Cubit and imperials.

[Note: this image has been updated a few times as I stumble across alternate formulas, should have added a changelog. Latest updates:
2018-11-24: added the cuberoot(5)φ²/πe]
2018-11-26: added (e φ³)/(7 pi)
2018-11-27: added (e√2/π) + 3φe/14π
2018-11-27: added e(2√2 – φ)/2π
2018-11-28: added (φe)/8.4, (10φ)/(11e + 1), and (φ)/(e + 1/e). Found out how to get proper φ in LibreOffice Maths. Added 1/(√(ln365.25/φ)).
2018-12-02: added 28φπ/100e
2018-12-03: Added formulas based on rewrites of the 5φe/7π == 1 formula, rearranged the Royal Cubit approximations to split more exact from less exact.

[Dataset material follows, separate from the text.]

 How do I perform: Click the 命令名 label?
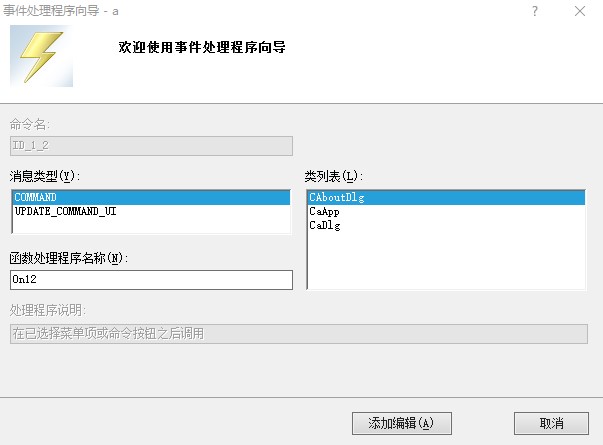point(29,124)
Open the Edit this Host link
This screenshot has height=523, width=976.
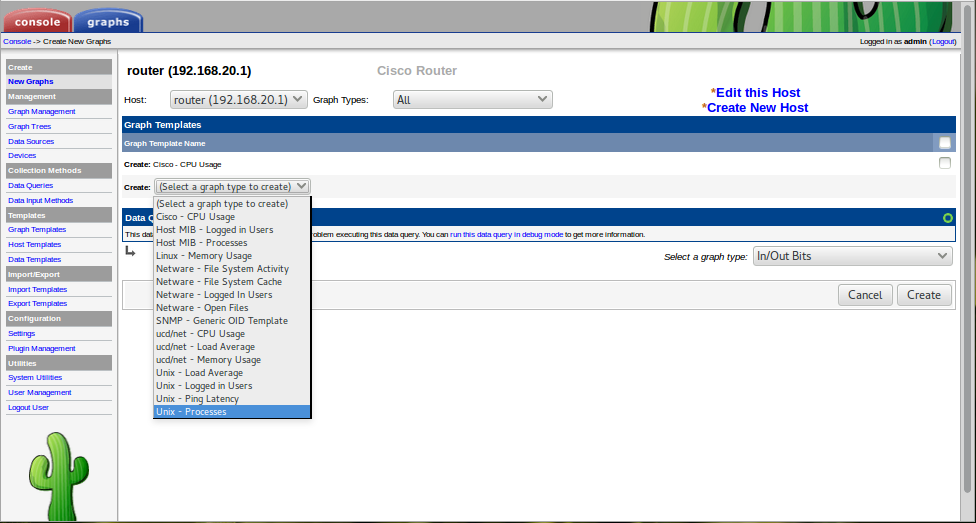pyautogui.click(x=757, y=93)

2018-12-04: Added pi^(1/e) to Grand Metre section, rearranged that section a bit, plus other tweaks.
2018-12-08: Added 2√5 / φe and 10√2 / 3³
2018-12-10: Added formula based on ln(4)
2018-12-12: Added 1/log(φ²π³), sin(φ²πe√2)
2018-12-13: Added tan(2φπe), cos(π(4φe+1))
2018-12-14: Added e/3√3, some other rearranging.
2018-12-13: Added √(√5/3e), a better formula using just e. Found by serendipity.